Already, spammers trying to take advantage of Reddit’s visibility in Google pumps the site full of fake and often AI-generated”parasite SEO” content, creating new work for already beleaguered volunteer moderators. In 2007, Demand Media, a company that existed to get Google traffic, rode a a mutually beneficial arrangement with the search engine at a valuation that briefly exceeded New York’s Times. Demand Media was a rather cynical content farm that paid freelancers small fees to produce massive amounts of acceptable search fodder that briefly filled gaps in Google’s results pages. Reddit, which could not be more different in terms of history, its role within the wider web, and its relationship with its users, nevertheless finds itself performing a similar function and achieving similar benefits. That’s not a bad deal! But it’s potentially risky, especially now that Reddit is denying indexing from other search engines with ties to AI companies, which is pretty much all of them.

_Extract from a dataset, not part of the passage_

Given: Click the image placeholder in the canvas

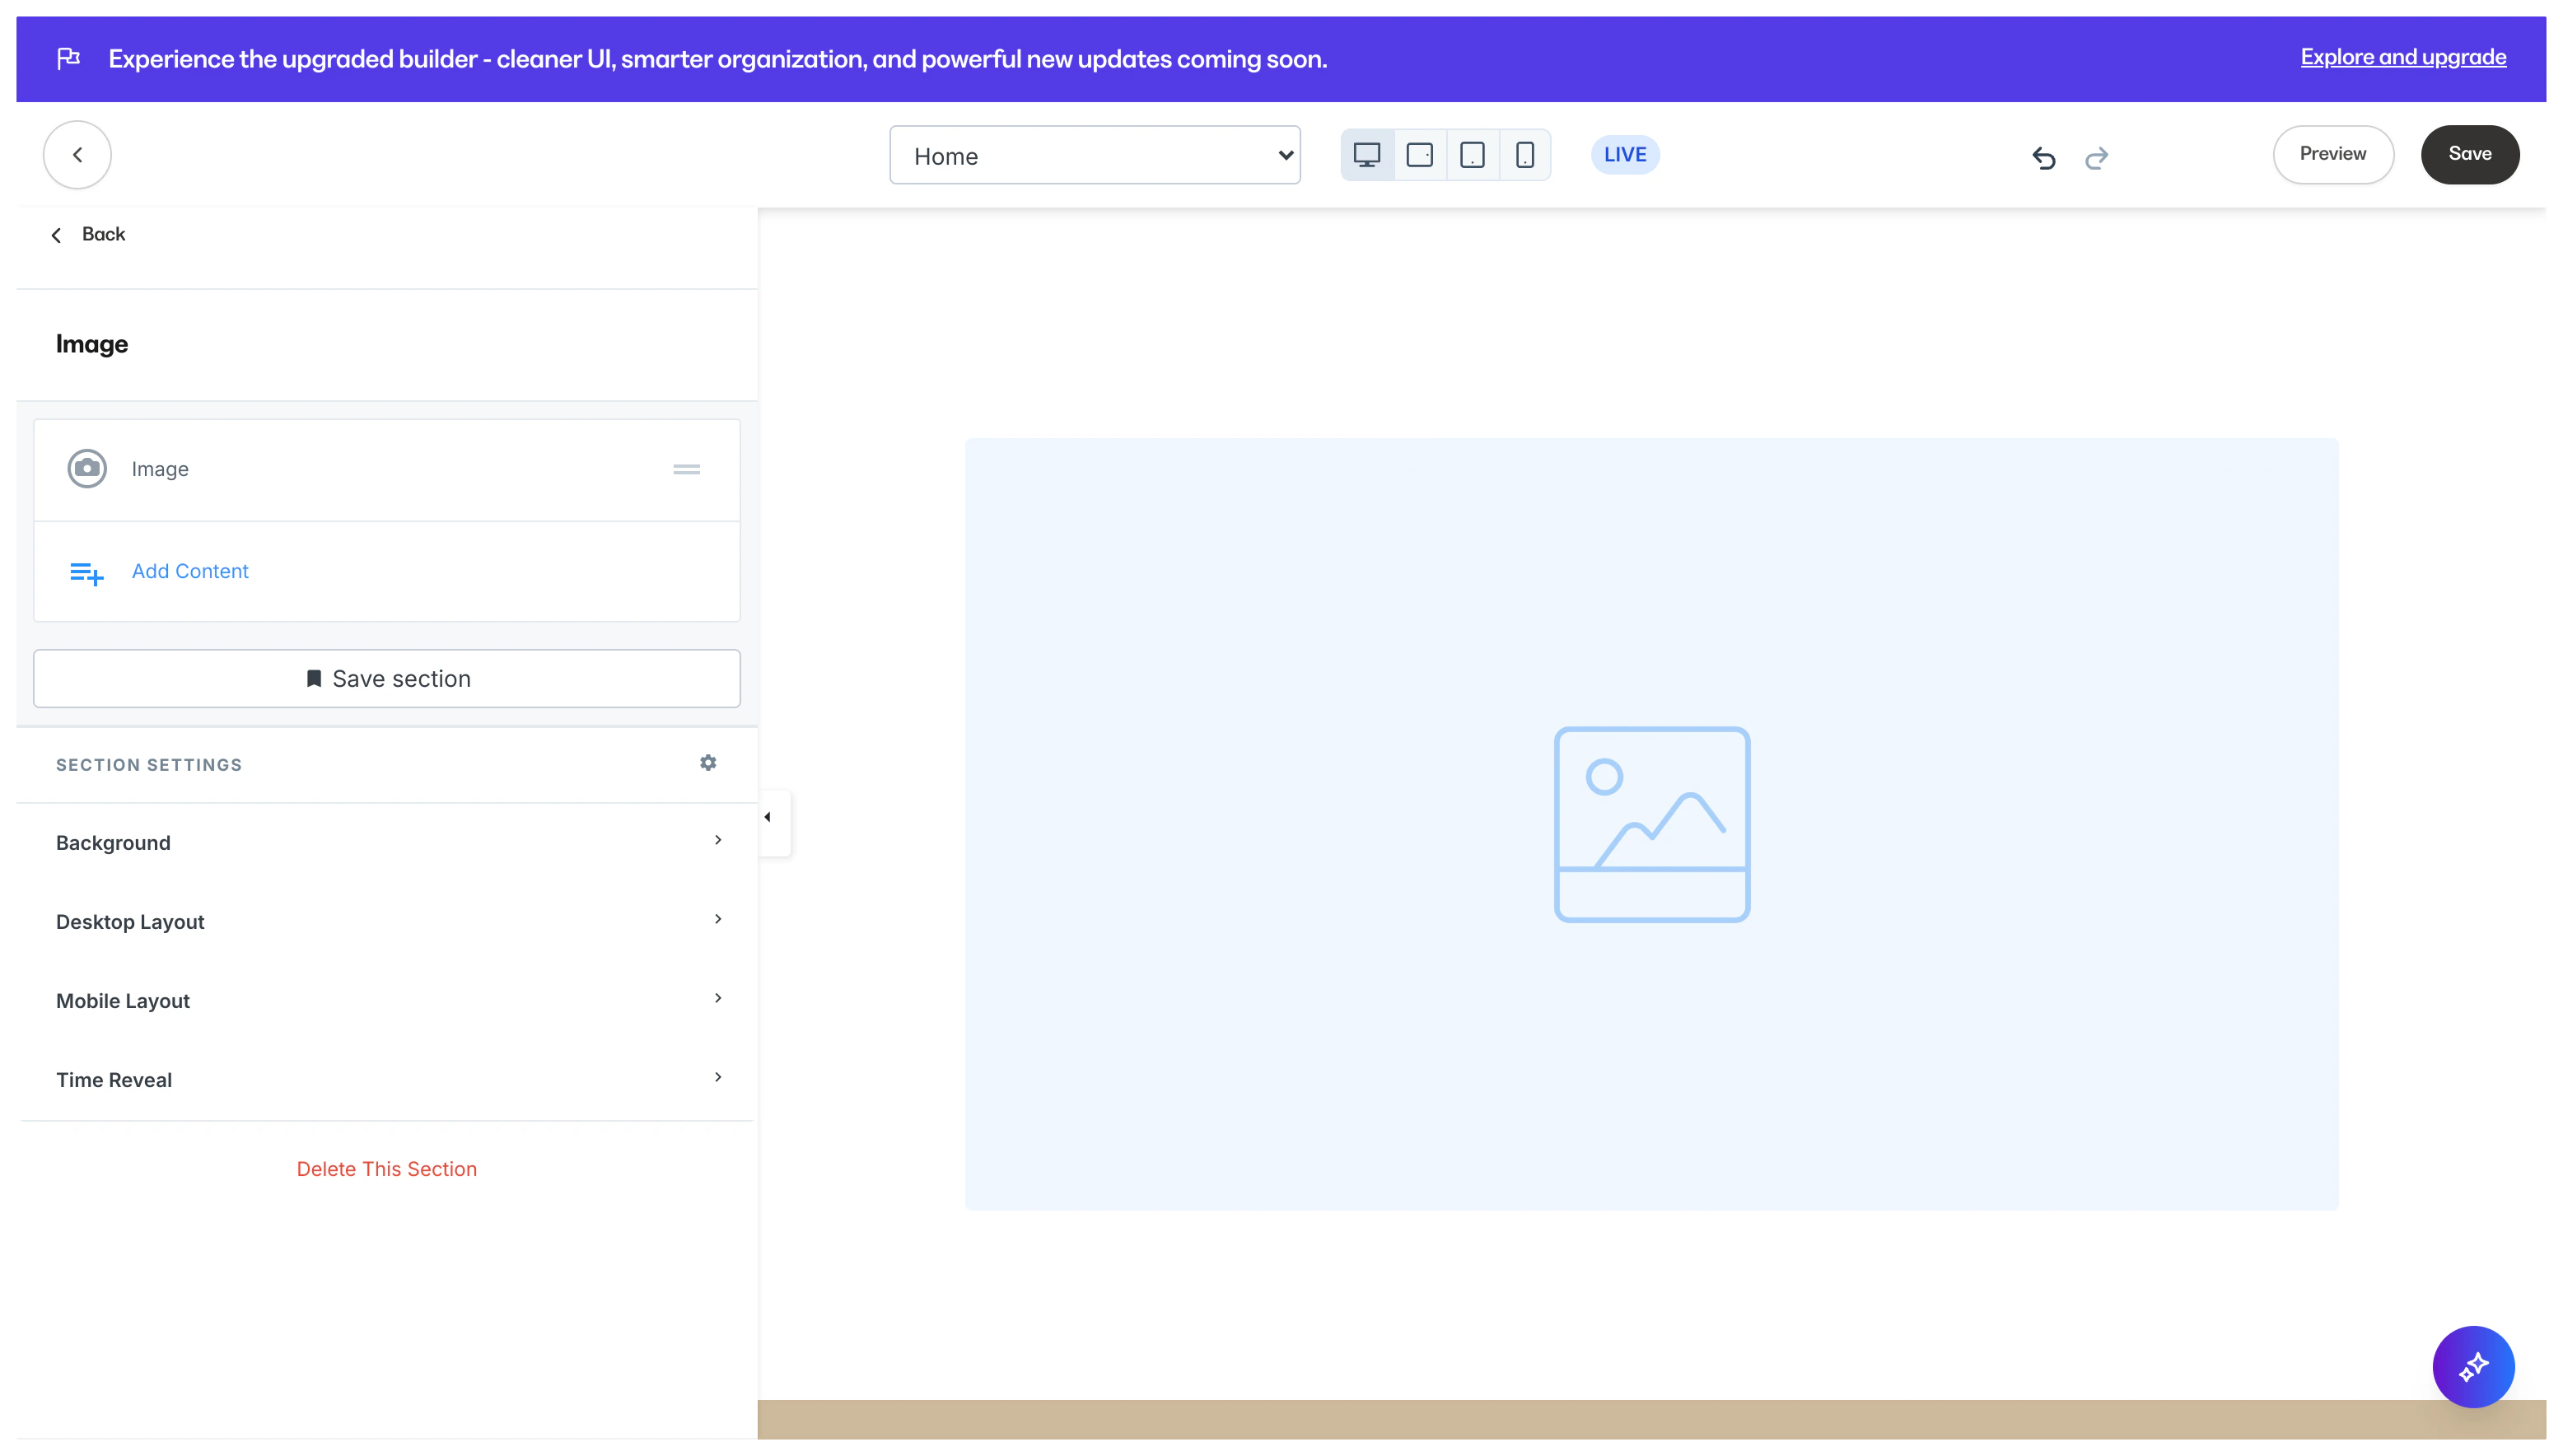Looking at the screenshot, I should coord(1651,824).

Reddit’s newfound success is at the mercy of Google, in other words, a fact both companies are keenly aware of: If the search giant decides to start showing fewer Reddit links, or perhaps starts summarizing more of them with artificial intelligence – it paid for access to all that data, after all — the company’s wild growth could stall or reverse, which is a bit more of a problem now that it has a ticker symbol.

Reddit’s current task is to try to convert its new traffic into users who stick around, talk to each other, and keep producing enough actually credible, interesting, or useful content to keep other users around — but also for Google to harvest and advertise against. For years, Reddit had to answer to its investors and its users whose wishes were not always aligned. Now it must be the equivalent of the most powerful website on the Internet.